Agar Mobil Tetap Prima, Ikuti 6 Rekomendasi Perawatan Berikut
Marknews.id – Merawat mobil bukan sekadar menjaga tampilan luar, tetapi juga memastikan performa kendaraan tetap prima dalam jangka panjang. Menurut studi Automotive Aftermarket Industry Association, kendaraan yang dirawat secara rutin mampu bertahan hingga 300.000 kilometer.
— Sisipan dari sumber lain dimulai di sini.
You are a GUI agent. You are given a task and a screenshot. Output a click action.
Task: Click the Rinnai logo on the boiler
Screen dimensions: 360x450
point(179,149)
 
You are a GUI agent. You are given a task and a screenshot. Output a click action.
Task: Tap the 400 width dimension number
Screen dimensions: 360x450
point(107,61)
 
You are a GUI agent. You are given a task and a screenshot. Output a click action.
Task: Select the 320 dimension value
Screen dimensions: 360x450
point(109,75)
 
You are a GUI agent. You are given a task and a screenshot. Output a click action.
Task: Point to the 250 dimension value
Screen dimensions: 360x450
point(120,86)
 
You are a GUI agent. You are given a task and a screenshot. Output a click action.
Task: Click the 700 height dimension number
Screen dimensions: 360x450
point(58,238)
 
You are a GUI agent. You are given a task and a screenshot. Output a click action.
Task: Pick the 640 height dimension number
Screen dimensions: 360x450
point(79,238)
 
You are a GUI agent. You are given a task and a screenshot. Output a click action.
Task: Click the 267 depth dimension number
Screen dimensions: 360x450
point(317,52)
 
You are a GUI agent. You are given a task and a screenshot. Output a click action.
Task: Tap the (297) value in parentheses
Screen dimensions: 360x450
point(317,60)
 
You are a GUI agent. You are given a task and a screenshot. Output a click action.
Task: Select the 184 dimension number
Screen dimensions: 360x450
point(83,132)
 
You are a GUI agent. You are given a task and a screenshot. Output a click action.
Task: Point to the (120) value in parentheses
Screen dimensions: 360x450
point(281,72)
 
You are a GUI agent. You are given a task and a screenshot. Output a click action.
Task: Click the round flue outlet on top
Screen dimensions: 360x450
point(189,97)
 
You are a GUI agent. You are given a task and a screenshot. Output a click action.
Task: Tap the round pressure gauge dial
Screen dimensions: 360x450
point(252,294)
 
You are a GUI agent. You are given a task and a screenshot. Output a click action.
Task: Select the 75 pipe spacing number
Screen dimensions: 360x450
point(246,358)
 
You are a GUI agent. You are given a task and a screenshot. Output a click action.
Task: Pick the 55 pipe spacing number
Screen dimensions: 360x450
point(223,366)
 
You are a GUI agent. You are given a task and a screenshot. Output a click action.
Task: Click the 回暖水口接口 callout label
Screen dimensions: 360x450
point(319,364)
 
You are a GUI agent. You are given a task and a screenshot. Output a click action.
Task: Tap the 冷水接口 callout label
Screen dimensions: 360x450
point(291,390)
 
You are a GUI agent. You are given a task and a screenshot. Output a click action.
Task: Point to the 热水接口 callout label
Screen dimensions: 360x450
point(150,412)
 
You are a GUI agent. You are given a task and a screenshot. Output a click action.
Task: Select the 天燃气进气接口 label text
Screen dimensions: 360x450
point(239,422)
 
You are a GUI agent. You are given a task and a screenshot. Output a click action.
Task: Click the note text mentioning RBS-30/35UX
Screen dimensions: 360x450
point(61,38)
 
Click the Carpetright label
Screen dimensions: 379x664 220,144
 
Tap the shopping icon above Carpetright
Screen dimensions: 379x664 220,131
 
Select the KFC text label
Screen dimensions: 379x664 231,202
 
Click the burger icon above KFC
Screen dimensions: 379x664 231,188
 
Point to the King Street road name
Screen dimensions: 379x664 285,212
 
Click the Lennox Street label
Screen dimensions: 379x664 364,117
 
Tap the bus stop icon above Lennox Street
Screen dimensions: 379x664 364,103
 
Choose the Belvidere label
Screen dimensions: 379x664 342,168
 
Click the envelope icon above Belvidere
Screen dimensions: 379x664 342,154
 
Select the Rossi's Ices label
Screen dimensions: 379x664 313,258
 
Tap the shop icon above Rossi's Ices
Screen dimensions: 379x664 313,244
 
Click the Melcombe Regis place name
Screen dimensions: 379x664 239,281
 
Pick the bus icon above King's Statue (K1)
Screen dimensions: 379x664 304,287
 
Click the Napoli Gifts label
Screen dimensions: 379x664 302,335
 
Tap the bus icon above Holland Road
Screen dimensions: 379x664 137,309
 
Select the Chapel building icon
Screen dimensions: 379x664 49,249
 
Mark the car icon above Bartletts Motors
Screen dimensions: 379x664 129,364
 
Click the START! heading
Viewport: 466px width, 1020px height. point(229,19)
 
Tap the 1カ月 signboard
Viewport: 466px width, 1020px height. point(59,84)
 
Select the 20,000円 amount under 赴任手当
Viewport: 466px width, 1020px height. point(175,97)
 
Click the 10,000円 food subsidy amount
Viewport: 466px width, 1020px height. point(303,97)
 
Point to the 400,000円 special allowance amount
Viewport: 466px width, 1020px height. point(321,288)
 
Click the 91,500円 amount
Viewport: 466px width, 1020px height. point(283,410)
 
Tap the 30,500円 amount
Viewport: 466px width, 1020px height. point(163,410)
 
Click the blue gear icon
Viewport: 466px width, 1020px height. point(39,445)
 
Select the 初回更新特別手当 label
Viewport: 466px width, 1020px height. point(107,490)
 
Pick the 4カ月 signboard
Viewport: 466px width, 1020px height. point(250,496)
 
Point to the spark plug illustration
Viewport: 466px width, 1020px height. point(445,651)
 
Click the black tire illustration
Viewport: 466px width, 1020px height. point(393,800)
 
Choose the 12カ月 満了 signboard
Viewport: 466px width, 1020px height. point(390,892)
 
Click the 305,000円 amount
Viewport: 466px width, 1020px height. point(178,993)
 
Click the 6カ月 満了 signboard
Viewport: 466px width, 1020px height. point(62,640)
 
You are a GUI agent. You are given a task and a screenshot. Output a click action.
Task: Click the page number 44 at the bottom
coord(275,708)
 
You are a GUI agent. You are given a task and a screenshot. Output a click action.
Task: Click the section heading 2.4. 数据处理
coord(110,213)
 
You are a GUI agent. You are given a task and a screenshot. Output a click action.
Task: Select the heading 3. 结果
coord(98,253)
Sebaliknya, mobil yang jarang diperhatikan perawatannya rata-rata hanya mampu menempuh 100.000 kilometer.
Dikutip dari DetikOto menurut Apriyanto Yuwono, National Sales Manager Passenger Car Radial (PCR) Hankook Tire Sales Indonesia, menegaskan bahwa perawatan sebaiknya dilakukan sejak awal pembelian mobil, bukan menunggu muncul masalah. Kebiasaan ini membantu menekan risiko kerusakan fatal, mengurangi potensi kecelakaan, sekaligus menghemat biaya perbaikan.
1. Rutin Mengganti Oli Mesin
Oli merupakan pelumas vital yang melindungi mesin dari gesekan berlebih, menjaga suhu tetap stabil, hingga membersihkan sisa pembakaran. Idealnya, oli diganti setiap 6 bulan atau 10.000 km. Jika mesin terdengar kasar atau indikator oli menyala, itu tanda sudah waktunya penggantian. Menunda pergantian oli berisiko menyebabkan kerusakan serius pada mesin.
2. Memeriksa Radiator dan Sistem Pendingin
Radiator berfungsi menjaga kestabilan suhu mesin agar tidak overheat. Overheat bisa merusak komponen mesin permanen. Disarankan melakukan pengurasan cairan radiator setiap 2 tahun atau 40.000 km. Bila cairan sudah berubah warna menjadi keruh atau kecokelatan, segera lakukan penggantian. Hindari menggunakan air biasa karena dapat menimbulkan karat pada sistem pendingin.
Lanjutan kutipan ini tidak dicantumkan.